遅発性混合型拒絶反応に対してボルテゾミブを用いた抗拒絶療法を施行した1例

札幌北楡病院 腎臓移植外科
* 三浦 正義
札幌北楡病院 腎臓内科
伊藤 洋輔
市立札幌病院 病理診断科
深澤 雄一郎、玉置 透

 症例は57歳男性。ABO不適合腎移植1年目に水痘感染症を発症し免疫抑制を減弱、その半年後に急激な移植腎機能の悪化がみられ(sCr 1.2→5.7)入院となった。即日の移植腎生検ではATMR IB及び強いptc炎が見られた。C4dはptcに陰性でAAMR疑いにとどまった。
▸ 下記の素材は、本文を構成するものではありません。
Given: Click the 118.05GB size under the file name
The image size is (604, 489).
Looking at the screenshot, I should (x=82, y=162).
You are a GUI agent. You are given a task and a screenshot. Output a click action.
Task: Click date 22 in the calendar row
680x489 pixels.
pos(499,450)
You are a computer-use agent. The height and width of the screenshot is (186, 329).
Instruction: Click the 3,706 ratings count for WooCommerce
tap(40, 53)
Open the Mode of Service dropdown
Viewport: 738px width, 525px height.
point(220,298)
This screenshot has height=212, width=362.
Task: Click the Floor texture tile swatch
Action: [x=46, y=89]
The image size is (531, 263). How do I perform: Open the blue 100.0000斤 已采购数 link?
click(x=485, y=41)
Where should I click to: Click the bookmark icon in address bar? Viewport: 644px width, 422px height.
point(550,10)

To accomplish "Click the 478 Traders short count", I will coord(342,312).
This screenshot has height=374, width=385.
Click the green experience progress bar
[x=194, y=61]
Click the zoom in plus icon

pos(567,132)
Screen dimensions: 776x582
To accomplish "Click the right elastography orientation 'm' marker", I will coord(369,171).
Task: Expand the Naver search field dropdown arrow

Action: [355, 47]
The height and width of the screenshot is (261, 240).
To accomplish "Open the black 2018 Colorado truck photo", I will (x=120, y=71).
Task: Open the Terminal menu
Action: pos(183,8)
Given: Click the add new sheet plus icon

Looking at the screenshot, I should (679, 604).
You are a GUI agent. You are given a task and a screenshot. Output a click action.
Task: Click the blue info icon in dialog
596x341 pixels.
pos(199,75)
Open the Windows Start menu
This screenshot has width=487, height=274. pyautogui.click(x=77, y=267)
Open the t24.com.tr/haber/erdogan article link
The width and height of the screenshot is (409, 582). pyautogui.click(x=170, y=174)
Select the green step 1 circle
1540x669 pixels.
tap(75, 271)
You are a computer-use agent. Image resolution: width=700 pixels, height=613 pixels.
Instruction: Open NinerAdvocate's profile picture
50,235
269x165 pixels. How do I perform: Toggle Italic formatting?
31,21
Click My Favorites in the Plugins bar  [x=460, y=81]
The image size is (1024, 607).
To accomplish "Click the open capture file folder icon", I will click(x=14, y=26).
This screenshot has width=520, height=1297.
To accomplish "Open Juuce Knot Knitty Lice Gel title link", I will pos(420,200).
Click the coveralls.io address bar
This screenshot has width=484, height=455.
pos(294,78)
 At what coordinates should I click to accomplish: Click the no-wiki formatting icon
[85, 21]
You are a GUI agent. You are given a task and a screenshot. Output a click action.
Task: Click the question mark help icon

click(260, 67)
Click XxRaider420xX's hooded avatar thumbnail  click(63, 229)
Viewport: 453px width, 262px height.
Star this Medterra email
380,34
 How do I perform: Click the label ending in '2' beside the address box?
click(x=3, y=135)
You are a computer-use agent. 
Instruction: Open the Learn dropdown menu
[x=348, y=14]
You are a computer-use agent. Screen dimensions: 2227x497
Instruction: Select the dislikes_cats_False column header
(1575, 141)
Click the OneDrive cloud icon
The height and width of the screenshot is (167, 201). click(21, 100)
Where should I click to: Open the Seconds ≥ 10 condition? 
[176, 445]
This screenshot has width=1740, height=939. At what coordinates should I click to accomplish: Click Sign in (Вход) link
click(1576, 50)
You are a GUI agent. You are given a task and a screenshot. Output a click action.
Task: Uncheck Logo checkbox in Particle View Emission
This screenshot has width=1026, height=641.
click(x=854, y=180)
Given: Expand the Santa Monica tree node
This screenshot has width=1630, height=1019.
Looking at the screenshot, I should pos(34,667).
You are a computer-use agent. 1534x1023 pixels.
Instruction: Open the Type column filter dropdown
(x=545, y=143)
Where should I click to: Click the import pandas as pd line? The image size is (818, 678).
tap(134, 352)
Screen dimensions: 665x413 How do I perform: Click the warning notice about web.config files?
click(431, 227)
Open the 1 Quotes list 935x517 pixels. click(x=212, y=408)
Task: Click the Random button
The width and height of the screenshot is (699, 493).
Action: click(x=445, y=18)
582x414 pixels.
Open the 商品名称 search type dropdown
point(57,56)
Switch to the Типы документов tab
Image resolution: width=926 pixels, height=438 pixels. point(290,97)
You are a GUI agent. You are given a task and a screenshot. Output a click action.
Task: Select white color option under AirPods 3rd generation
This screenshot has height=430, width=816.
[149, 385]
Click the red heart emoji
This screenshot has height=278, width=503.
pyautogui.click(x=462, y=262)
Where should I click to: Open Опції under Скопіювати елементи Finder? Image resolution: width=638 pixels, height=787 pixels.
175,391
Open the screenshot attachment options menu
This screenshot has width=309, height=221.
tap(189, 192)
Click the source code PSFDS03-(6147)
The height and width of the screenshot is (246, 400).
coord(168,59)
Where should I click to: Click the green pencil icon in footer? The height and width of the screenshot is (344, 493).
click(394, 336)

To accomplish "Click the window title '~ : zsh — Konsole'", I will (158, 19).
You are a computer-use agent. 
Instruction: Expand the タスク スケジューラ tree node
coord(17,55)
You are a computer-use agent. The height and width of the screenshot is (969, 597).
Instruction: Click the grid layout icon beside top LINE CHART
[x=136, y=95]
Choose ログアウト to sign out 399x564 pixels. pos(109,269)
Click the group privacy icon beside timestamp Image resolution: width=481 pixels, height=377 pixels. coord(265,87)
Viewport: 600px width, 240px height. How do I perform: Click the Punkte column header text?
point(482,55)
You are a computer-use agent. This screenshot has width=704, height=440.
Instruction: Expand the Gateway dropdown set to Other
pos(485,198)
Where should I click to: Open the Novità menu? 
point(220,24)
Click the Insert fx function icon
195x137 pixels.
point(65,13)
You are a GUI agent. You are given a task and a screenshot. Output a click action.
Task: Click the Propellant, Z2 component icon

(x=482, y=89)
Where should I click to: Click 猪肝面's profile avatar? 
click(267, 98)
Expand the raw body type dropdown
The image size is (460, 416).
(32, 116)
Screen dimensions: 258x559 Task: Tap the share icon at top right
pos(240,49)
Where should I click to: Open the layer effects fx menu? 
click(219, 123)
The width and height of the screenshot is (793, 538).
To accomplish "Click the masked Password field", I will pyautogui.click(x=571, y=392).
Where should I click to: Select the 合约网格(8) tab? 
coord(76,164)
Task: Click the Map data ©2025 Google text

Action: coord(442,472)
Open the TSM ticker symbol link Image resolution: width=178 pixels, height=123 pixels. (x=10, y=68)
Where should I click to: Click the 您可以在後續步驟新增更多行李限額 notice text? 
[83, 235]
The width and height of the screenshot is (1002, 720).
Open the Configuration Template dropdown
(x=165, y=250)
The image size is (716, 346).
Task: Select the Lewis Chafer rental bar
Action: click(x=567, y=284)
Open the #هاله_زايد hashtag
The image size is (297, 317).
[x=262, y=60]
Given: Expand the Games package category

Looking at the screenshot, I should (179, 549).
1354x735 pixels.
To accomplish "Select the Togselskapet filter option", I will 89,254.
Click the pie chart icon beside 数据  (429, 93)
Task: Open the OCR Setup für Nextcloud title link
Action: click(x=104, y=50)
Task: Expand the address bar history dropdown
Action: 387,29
ATMRとしてrATGの投与を7日間行ったが8日目でsCr4.1までしか改善がなく、入院時DR53に対するDSAを認めたため、再度移植腎生検を行った。結果、尿細管炎は改善傾向だが尿細管のATN様変化が見られ、c4d陽性化、ptc炎、糸球体炎も見られ、AAMR typeIIの合併が確認された。これに対し、bortezomib1.3mg/m2を4回投与し、血漿交換を2回施行した。DSA量は減少したが移植腎機能は改善しなかった。25日目に再生検すると、borderline相当の尿細管炎とptc炎の残存が見られ、浸潤細胞はCD3 8が主体であった。また弓状動脈にtransplant arteriopathyを疑う所見を認めた。TMRの残存に対して32日目より再度rATGを7日間投与するsCrは4.3まで改善し退院した。しかし66日目には再度sCrが5.1に悪化し生検した。結果、ATMR、AAMRは治癒したものの小葉間動脈に中等度の内膜肥厚、尿細管の空胞変性が見られ、CNI毒性または虚血性変化と考えられたため、タクロリムスを減量した。sCrは106日目にはむしろ5.7に悪化したので生検すると拒絶反応の再燃はなく、小葉間動脈に高度の内膜肥厚による著しい狭小化が見られた。尿細管、糸球体は比較的保たれておりsCrの高さを説明できず、動脈病変による虚血障害が原因と推察している。